Das Magazin für Kunst, Kultur & LebensArt

PETRA KAMMANN, HERAUSGEBERIN · www.feuilletonfrankfurt.de · GEGRÜNDET 2007 VON ERHARD METZ

DOUBLE – ein Ausstellungskabinett im Frankfurter Museum für Moderne Kunst

DOUBLE

40 Jahre Kabinett für aktuelle Kunst, Bremerhaven

Ausstellungsreihe des MMK in Zusammenarbeit mit Gregor Schneider und Moritz Wesseler

Erinnern wir uns: Jürgen Wesseler, Jahrgang 1938, ein „Seiteneinsteiger“ in Sachen Kunst, Vorsitzender des Kunstvereins Bremerhaven und einer der Väter des dortigen Kunstmuseums, gründete 1967 in einem 33 qm grossen Ladenlokal in der Bremerhavener Innenstadt das „Kabinett für aktuelle Kunst“ als private Ausstellungsplattform für avantgardistische Künstler.
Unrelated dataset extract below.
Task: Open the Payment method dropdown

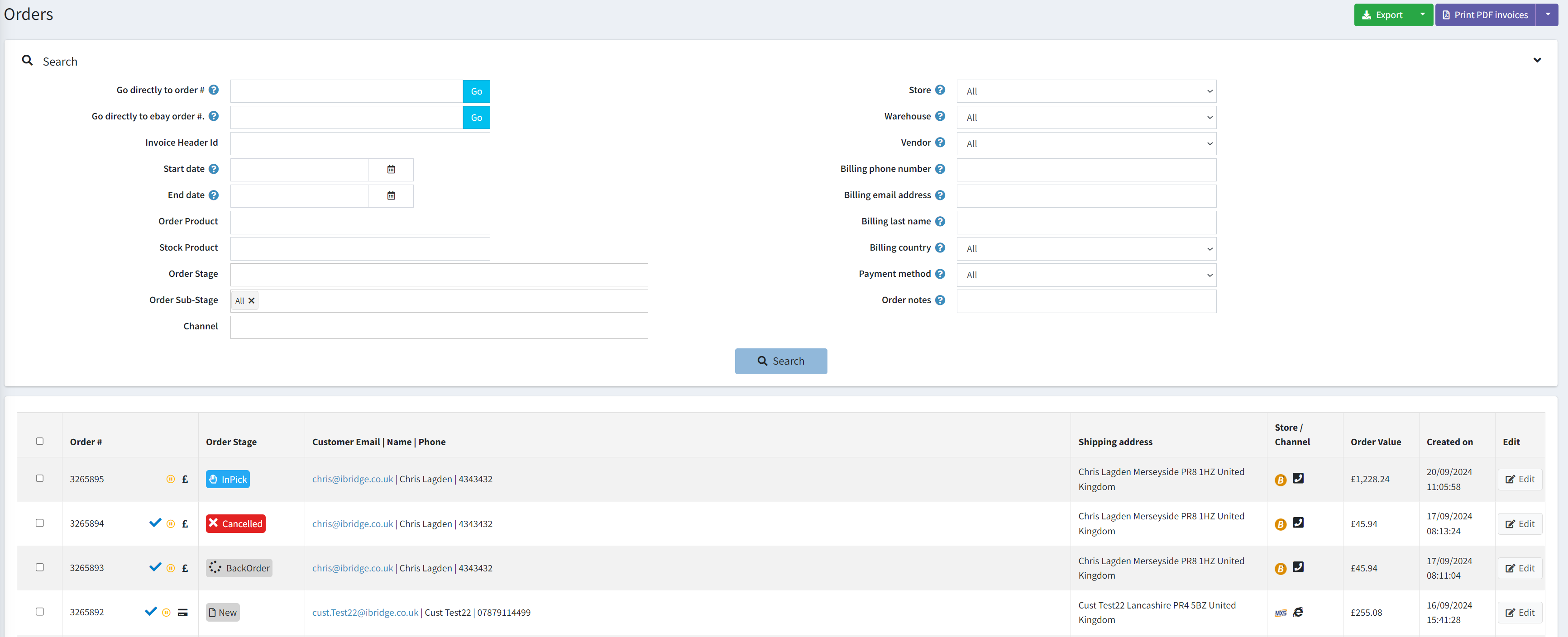Action: 1086,275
Grosse Namen verbinden sich mit dem Kabinett: Bernd und Hilla Becher, Hanne Darboven, Isa Genzken, On Kawara, Blinky Palermo, Sigmar Polke, Gerhard Richter oder Andreas Slominski. 2001 installierte Gregor Schneider in dem Kabinett seine bekannte Ausstellung „N. Schmidt“, die das MMK im Jahr 2003 samt dem Nachbau – einem Double also – des Kabinetts erwarb.
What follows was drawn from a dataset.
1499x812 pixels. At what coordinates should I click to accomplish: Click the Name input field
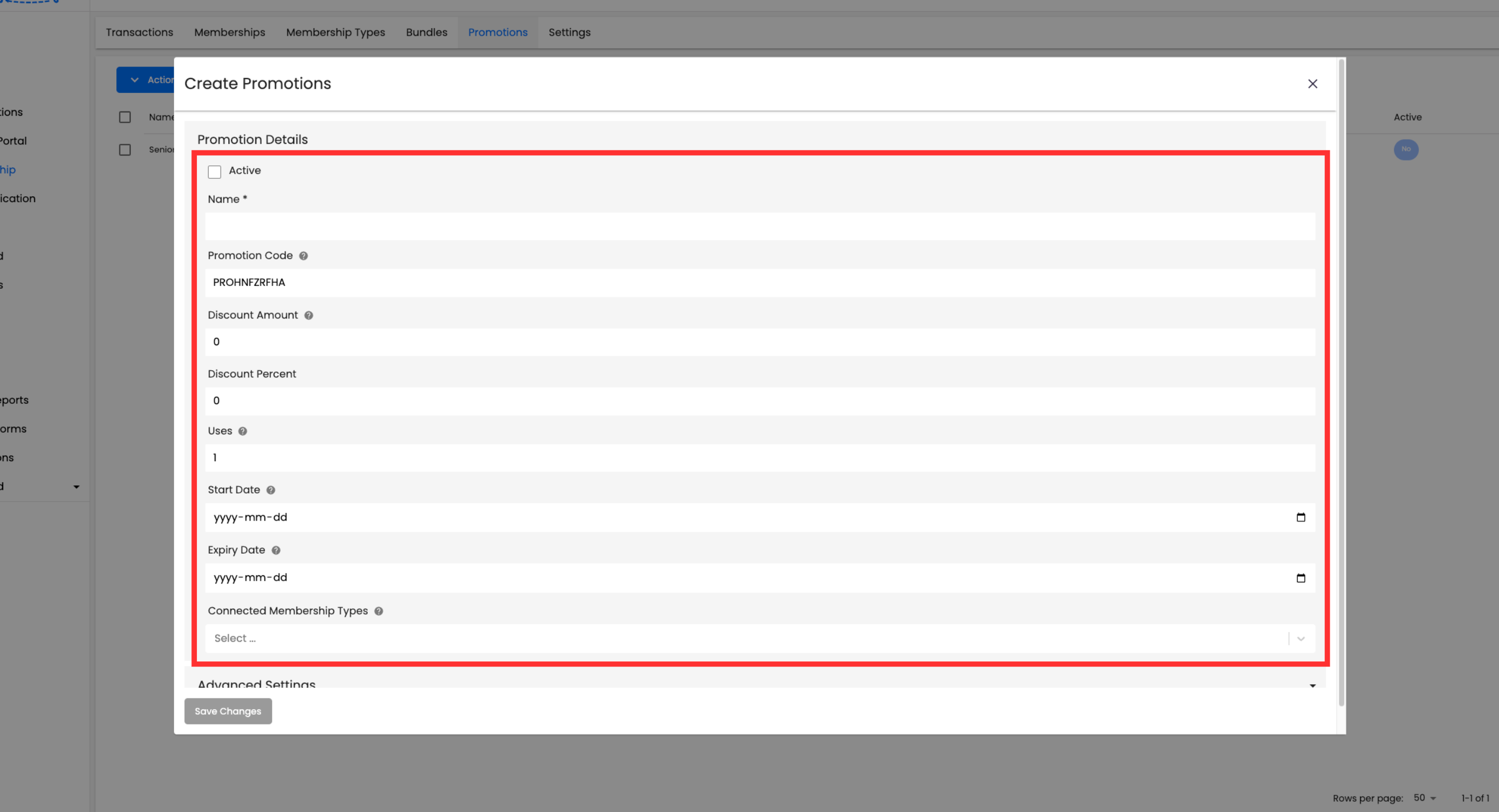(759, 227)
DOUBLE nennt das MMK seine Anfang März dieses Jahres begonnene Ausstellungsreihe, die bis in den Herbst 2010 hinein fortgeführt werden soll. Das Museum rekonstruiert in enger Zusammenarbeit mit Gregor Schneider neun historische Ausstellungen des Bremerhavener Kabinetts. „Im Rahmen von Double nimmt sein Kunstwerk damit die zusätzliche Funktion eines Ausstellungsraumes an, der zu einem Doppelgänger seiner selbst wird und damit Fragen nach Endgültigkeit und Einzigartigkeit aufwirft“ verlautet aus dem MMK.
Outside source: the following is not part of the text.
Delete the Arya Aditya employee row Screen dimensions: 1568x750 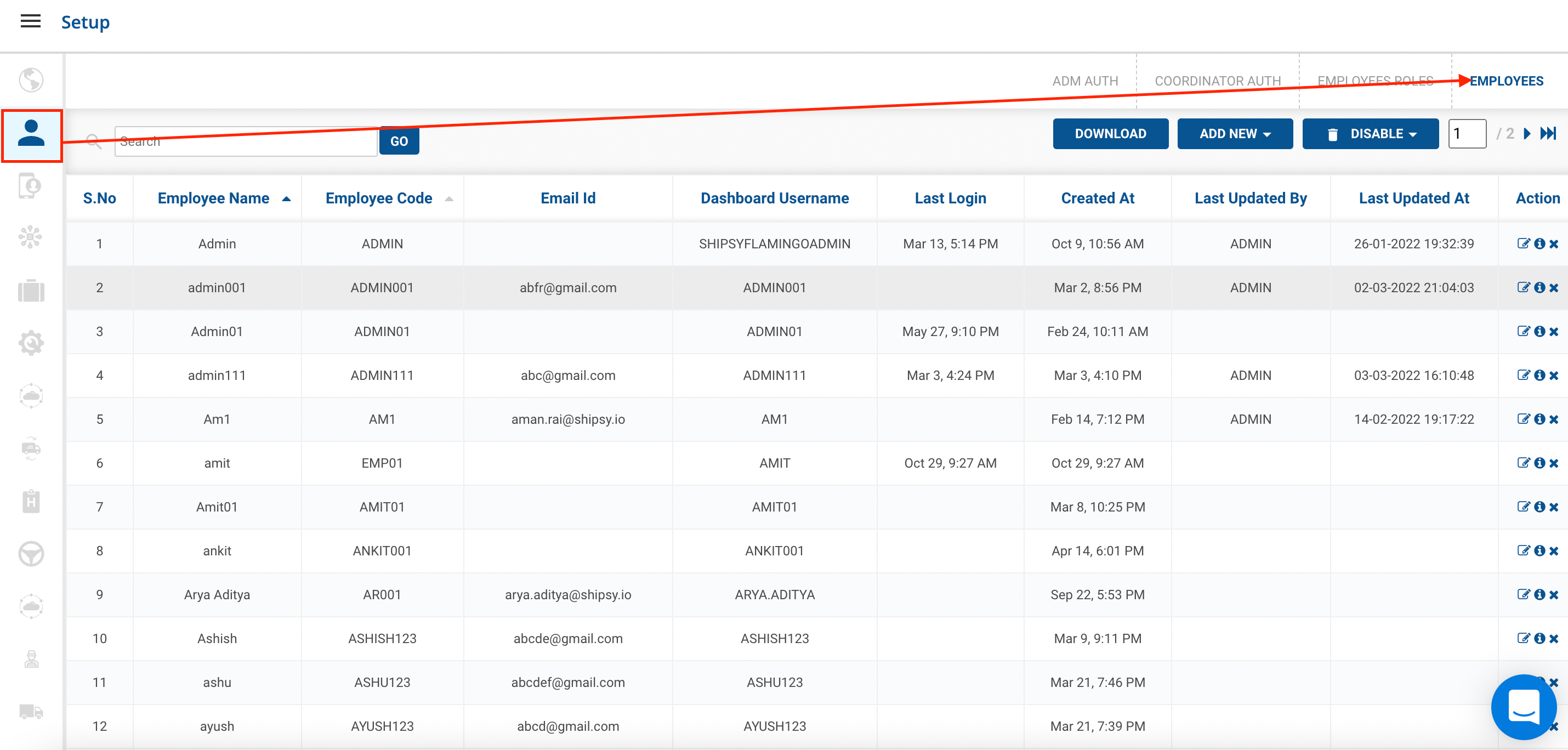(x=1554, y=595)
Den Auftakt bildeten Reiner Ruthenbecks „Umgekippte Möbel“, eine Arbeit, die der Künstler 1971 unter dem Titel „Objekte“ erstmals im Bremerhavener „Kabinett für aktuelle Kunst“ realisierte. Das MMK erwarb 1993 die Konzeptarbeit als Frankfurter Version unter dem bereits genannten Titel.

Eine Chaiselongue, drei Stühle, ein runder und ein rechteckiger Tisch liegen, scheinbar chaotisch verstreut, umgedreht beziehungsweise umgekippt auf dem steinernen Boden des Raumes, der uns von der Schneiderschen Installation her als ein Hauseingang bekannt ist, der zu einem Treppenaufgang führt. Ist das Mobiliar „Opfer“ eines Zufalls? Einer destruktiven Handlung? Wohl kaum, auch in funktionsgerechter Aufstellung lüden die Gegenstände kaum zum Verweilen, gar zum Wohnen ein.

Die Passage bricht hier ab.